(Information supplied Opens)

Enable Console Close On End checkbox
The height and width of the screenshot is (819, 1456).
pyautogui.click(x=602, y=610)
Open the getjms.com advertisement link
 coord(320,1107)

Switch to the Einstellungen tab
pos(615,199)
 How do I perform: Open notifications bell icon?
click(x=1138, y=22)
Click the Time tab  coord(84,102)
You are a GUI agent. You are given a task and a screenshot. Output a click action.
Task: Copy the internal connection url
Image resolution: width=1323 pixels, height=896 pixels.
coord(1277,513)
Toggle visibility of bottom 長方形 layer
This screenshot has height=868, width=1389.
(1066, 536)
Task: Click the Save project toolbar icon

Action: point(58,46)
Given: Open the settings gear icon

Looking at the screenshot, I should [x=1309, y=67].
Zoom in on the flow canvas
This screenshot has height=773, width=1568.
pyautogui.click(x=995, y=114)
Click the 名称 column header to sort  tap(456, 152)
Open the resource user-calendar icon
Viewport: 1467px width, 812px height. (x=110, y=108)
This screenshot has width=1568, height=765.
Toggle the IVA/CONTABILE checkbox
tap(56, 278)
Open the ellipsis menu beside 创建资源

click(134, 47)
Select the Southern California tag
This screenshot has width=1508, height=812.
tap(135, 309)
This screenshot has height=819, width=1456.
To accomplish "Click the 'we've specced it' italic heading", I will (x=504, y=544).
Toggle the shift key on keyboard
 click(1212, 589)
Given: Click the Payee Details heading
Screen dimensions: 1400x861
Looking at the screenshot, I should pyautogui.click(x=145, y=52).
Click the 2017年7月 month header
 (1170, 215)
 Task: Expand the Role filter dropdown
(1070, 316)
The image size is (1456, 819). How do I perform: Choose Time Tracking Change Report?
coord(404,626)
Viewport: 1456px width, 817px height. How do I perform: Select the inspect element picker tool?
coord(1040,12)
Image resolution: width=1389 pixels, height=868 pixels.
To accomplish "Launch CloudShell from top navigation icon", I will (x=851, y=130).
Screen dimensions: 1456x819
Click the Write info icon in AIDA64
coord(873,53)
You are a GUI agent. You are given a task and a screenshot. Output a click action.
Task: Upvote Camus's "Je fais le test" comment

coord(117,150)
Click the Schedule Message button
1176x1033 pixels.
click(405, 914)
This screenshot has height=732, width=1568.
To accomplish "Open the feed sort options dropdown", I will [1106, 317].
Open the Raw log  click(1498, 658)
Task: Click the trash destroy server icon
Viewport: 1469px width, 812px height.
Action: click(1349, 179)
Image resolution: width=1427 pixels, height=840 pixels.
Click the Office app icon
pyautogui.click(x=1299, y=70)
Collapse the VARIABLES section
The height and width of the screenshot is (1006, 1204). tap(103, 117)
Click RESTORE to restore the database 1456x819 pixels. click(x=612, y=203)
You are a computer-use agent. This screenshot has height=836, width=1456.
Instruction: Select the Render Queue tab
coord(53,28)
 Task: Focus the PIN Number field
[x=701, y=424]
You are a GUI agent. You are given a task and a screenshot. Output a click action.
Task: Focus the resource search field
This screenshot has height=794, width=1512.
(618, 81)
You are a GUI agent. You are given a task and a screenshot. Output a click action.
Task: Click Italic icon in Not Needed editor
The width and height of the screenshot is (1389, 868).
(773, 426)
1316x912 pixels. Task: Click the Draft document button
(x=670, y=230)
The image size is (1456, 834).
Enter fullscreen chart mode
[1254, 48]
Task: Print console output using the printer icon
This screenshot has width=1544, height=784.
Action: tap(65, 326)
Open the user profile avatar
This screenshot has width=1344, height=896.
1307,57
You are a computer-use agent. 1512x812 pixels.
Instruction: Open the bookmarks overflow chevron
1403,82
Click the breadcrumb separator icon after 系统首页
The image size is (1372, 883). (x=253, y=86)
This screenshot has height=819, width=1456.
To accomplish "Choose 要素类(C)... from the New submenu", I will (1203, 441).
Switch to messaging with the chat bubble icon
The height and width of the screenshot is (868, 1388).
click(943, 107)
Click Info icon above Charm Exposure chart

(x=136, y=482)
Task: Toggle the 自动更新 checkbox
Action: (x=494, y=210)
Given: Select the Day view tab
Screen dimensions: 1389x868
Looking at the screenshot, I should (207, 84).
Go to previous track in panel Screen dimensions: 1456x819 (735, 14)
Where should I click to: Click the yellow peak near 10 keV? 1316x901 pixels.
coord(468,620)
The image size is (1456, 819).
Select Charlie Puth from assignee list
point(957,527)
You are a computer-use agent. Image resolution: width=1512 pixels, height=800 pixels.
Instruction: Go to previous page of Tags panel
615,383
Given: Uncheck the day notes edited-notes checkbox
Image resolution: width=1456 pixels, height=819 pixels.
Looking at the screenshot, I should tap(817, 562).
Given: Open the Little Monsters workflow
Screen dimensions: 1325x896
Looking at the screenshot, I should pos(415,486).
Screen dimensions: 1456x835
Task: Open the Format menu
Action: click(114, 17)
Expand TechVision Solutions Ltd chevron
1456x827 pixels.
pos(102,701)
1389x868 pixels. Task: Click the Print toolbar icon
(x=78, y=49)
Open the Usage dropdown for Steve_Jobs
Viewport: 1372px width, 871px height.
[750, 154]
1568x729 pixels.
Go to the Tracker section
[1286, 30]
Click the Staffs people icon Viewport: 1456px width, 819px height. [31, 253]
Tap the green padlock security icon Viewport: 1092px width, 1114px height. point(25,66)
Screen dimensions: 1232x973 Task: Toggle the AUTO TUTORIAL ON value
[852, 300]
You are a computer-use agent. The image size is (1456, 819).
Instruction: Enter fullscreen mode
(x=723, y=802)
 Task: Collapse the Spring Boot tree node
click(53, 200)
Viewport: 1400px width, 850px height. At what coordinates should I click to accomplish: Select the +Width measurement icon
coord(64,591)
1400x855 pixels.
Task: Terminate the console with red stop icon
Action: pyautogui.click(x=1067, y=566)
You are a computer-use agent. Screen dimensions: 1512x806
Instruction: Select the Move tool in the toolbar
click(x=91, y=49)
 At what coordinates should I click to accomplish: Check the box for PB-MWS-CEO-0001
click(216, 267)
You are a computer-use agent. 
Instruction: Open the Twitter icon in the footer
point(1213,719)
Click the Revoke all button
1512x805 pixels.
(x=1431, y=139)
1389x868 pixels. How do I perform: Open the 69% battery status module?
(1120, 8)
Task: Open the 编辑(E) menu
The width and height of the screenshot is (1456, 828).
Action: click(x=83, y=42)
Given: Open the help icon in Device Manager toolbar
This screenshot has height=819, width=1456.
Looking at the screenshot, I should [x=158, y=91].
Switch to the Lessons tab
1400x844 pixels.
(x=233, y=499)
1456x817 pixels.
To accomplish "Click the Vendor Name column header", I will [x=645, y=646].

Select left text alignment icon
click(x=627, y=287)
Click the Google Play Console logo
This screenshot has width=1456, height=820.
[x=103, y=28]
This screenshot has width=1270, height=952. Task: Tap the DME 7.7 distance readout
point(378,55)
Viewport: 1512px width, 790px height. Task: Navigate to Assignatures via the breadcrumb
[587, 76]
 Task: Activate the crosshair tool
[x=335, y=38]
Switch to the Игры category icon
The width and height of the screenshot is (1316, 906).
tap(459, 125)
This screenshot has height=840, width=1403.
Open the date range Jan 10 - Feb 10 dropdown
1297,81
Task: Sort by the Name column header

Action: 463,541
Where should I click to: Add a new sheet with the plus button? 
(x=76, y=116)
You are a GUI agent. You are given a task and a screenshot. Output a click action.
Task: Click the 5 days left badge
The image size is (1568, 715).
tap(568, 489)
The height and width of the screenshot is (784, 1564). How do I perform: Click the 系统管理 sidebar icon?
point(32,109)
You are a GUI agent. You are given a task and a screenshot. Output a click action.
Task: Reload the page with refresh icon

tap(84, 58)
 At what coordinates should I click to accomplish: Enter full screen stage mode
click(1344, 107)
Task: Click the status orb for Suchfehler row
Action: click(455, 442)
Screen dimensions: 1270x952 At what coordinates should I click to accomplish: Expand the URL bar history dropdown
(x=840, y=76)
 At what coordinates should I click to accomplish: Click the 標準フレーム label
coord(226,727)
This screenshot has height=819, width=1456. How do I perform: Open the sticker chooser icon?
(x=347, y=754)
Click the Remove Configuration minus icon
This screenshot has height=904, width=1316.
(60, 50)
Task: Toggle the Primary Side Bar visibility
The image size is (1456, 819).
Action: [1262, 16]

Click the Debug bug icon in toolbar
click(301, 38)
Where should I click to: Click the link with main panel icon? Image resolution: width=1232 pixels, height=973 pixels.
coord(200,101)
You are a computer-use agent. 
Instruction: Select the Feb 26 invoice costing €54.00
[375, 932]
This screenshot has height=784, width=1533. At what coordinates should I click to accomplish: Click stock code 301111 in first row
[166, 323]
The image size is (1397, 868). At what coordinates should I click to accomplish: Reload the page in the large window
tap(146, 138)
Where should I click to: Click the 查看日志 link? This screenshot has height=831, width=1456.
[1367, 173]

(Information supplied Closes)

### What is needed
Where does the word "will" occur in the data? Copy every line that has it.

### Task solution
To accomplish "Click the 'we've specced it' italic heading", I will (x=504, y=544).
To accomplish "Launch CloudShell from top navigation icon", I will (x=851, y=130).
To accomplish "Open the feed sort options dropdown", I will [1106, 317].
To accomplish "Choose 要素类(C)... from the New submenu", I will (1203, 441).
To accomplish "Click the Vendor Name column header", I will [x=645, y=646].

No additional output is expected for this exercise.